ファミレスに入ったあたし達は、4人がけの喫煙席に通された。

普段は絶対禁煙席を選ぶのに、席の希望を聞かれて真っ先に喫煙を選んだ冴島先生の気遣いのなさに少し腹が立つ。

けれどそんな細かいことなど気に留めていない涼太は、通されたテーブルの奥の席にあたしを押し込むと、自分がちゃっかりその横に座った。

冴島先生は、あたしと涼太のちょうど真ん中あたりで向かい合うようにして、テーブルを挟んで向こう側の席に座る。

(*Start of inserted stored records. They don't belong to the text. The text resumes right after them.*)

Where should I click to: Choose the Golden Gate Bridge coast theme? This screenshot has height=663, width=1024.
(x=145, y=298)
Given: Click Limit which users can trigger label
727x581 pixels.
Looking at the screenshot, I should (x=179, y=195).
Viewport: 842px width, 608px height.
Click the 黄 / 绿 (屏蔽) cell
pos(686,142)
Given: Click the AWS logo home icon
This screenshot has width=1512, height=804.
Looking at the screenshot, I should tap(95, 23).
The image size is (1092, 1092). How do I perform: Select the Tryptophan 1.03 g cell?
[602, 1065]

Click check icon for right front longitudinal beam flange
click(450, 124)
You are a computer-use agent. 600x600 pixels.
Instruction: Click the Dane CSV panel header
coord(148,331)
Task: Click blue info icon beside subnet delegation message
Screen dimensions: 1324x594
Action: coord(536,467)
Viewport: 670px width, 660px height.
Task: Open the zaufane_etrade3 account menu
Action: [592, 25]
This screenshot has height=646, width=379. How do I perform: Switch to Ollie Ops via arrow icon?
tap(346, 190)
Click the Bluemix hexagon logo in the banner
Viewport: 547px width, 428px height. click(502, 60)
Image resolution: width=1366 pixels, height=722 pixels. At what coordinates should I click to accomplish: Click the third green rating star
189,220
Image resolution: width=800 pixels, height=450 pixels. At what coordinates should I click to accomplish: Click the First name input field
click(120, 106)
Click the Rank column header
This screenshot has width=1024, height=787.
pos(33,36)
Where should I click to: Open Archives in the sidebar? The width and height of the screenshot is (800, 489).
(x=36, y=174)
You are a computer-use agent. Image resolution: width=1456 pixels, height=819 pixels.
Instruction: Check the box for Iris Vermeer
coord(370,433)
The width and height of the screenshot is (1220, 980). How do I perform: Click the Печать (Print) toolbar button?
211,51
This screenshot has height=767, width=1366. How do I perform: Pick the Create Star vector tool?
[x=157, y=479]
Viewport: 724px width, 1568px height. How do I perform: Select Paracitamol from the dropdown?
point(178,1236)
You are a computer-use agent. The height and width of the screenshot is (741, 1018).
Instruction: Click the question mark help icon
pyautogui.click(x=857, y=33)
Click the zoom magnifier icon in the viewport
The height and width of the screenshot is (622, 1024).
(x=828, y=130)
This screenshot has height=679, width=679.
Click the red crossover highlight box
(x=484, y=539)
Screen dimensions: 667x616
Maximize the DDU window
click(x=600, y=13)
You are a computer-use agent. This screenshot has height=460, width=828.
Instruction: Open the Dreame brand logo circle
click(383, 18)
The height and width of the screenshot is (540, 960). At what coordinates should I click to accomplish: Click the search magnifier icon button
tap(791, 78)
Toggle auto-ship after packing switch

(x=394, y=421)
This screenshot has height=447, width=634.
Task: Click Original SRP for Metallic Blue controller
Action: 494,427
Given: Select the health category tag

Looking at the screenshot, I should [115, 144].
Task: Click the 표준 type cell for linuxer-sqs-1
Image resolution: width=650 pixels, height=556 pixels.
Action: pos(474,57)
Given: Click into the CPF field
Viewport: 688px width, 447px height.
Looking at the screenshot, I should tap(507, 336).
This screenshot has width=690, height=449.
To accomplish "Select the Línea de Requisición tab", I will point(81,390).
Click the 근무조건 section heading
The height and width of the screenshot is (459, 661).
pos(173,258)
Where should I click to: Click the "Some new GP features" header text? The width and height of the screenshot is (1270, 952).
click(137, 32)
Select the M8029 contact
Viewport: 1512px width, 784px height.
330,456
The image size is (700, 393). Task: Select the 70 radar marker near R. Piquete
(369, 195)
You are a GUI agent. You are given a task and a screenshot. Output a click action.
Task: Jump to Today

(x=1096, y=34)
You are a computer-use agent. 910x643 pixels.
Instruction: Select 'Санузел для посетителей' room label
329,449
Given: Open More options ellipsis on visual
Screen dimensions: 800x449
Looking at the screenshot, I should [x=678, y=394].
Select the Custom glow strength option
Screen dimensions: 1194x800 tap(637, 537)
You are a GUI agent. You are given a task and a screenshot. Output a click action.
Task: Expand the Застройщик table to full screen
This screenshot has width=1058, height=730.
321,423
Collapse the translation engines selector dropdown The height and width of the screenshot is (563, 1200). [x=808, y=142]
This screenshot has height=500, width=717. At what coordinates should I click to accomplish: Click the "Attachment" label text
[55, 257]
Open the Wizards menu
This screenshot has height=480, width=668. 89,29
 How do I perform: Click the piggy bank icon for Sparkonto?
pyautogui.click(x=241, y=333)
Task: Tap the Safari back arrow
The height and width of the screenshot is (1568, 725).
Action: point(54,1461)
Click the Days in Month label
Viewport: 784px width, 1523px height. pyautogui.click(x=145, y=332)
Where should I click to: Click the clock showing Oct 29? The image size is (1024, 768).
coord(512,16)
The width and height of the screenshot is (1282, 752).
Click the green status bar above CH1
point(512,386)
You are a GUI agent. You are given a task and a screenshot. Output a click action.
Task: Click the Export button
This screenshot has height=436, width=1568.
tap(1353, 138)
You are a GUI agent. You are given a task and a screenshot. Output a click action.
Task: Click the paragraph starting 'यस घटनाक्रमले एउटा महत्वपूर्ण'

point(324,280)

「なぁなぁ、大ちゃん。俺、このパスタセット。ライスとサラダとあとドリンクバーつけて」

席に着いた途端にメニューを手に取った涼太が、何の遠慮もなく自分の要望を突きつける。

「あー、はいはい」

冴島先生は面倒くさそうに答えると、ちらっとあたしに視線を向けた。

「宮坂は? なんかもう、どうでもいいからお前も好きなもん食え」
「サユ、これうまそう。頼んで俺にちょっとだけ分けてよ」

メニューを独占していた涼太が、デザートのページを開いて、苺とチーズケーキの乗ったパフェをあたしに指し示す。

「じゃぁそれな。はい、決定」

冴島先生が、思いきり棒読みでそう言って、涼太からメニューを取り上げる。それからテーブルに設置されたブザーを鳴らして店員を呼んだ。